By Evan Marc Katz, dating coach and author of the new book, “Why He Disappeared”
I’m not sure if your expectations of men are too high or too low. I know why you get frustrated with guys who don’t do what you want them to, but I’d like to suggest that most male dating screw-ups are crimes of ignorance, not malice. In fact, there’s usually a sizable gap between what we’re thinking and what you THINK we’re thinking. Which is why I’d like you to pay close attention to these 3 myths, which will let you know what’s really going through our heads on a date (usually nothing).
Myth #1 – He Knows What He’s Looking For.
You may or may not have a physical checklist, but your ideal man is probably taller, smarter, funnier and wealthier than you are. Men don’t work that way. We’re a lot simpler. In fact, if I were to distill the essence of men’s dating philosophy into one line, it would be this:
Men look for sex and find love. Women look for love and find sex.
That doesn’t mean he’s expecting you to sleep with him right away. It means he determines his attraction to you first, and sorts out his feelings later. You’ve seen this yourself. Guy makes a move on date one and doesn’t call back for date two. I’m not defending him. I’m just saying that you shouldn’t be too surprised if a guy kisses you and doesn’t know if he wants to see you again. Truth is, he hasn’t thought it through quite yet. All he knows is that he’s attracted to you and will act on it, regardless of whether he sees a future with you. You’re not wrong for wishing that men were more like you – you’re only mistaken for expecting them to be.
Myth #2 – He’s Looking for The Same Qualities As You Are.
This is one of the trickiest things to understand about men. You value men for being strong, brilliant, hardworking, financially successful, independent and opinionated. It’s not that men don’t value these qualities in you. It’s that they value your other traits more: easygoing, vulnerable, soft, feminine, playful, appreciative, warm, friendly, sexy. The good news is that men don’t dissect women nearly as much as you dissect men. Did you look cute? Did you flirt with him? Did he have fun? If so, he’s probably coming back for another date.

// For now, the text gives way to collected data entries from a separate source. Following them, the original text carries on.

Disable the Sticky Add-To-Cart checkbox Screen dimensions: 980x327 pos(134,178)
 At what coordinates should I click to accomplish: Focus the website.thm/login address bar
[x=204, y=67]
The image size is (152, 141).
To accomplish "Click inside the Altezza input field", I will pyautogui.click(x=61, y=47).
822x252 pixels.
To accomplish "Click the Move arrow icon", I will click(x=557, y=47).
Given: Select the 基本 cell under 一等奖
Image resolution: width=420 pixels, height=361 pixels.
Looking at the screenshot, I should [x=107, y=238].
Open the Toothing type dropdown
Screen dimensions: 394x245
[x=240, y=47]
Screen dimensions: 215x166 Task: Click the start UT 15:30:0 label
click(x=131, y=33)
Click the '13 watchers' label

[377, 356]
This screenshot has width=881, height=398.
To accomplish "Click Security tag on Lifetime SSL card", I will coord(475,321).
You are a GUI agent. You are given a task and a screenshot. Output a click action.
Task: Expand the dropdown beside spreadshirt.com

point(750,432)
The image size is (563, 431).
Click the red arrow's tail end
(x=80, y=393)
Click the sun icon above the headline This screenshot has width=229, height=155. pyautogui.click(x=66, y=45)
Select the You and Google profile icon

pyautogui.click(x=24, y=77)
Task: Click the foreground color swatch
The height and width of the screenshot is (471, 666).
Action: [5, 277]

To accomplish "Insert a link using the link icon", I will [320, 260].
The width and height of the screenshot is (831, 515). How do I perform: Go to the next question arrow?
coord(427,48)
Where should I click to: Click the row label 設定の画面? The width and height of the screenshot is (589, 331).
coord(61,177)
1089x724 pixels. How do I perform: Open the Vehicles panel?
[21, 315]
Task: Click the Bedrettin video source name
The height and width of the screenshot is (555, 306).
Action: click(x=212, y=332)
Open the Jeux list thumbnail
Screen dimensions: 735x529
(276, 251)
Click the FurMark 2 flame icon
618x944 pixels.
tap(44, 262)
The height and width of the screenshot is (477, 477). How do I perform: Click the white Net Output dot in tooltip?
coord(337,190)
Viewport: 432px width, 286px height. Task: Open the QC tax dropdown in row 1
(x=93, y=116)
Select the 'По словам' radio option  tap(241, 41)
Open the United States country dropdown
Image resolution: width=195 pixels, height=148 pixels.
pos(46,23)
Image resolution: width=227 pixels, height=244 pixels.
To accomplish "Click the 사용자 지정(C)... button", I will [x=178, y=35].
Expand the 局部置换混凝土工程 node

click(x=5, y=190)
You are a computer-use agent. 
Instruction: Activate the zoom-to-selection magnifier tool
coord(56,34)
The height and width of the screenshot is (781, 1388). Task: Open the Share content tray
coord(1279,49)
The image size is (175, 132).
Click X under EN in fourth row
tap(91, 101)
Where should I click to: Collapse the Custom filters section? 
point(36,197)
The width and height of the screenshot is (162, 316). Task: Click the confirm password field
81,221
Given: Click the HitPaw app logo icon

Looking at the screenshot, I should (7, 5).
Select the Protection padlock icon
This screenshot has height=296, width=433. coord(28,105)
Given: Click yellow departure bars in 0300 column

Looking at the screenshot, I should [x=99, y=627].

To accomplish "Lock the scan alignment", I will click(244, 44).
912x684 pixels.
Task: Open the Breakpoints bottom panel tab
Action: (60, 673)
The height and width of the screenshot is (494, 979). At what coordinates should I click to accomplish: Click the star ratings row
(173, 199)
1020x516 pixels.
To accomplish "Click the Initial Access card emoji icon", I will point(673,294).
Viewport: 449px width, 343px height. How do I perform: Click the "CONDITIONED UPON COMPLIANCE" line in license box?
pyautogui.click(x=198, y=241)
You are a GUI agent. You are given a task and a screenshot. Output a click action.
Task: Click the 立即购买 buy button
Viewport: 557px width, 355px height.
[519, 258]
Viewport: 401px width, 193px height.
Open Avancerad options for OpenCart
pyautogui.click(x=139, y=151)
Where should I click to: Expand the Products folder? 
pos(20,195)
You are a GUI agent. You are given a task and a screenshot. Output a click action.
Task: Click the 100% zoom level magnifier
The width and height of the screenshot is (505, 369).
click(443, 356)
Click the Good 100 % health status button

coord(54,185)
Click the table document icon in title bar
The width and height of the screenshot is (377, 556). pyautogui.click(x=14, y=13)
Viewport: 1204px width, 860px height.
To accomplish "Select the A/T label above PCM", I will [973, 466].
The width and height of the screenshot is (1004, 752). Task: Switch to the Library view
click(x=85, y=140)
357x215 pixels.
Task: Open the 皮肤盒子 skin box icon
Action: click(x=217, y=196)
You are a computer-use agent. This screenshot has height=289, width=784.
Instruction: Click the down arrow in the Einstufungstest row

Myth #3 – He Knows What He’s Doing.
Sadly, there’s no feedback loop for men who are dating. So if a guy says something off-kilter and doesn’t get a second date, he never learns what he did wrong. As a result, men are not very well-trained in the art of dating. They don’t know that they’re supposed to make plans with you a week in advance. They don’t know that they’re supposed to make a decision instead of asking, “What do you want to do?” They don’t know that they’re supposed to ask you questions, listen to your answers, and not hijack the conversation with a monologue designed to sell themselves. In other words, most men are like overgrown 3rd grade boys: they’re dying to impress you and would pull your hair to make you like them, if they only knew it would work.
So give them a break. Whatever a guy’s doing, remember: he wants you to like him and he’s doing the best he can. “Forgive the ignorance” and appreciate him for what he does right instead of focusing exclusively on what he does “wrong”. Just as you’d like him to do for you.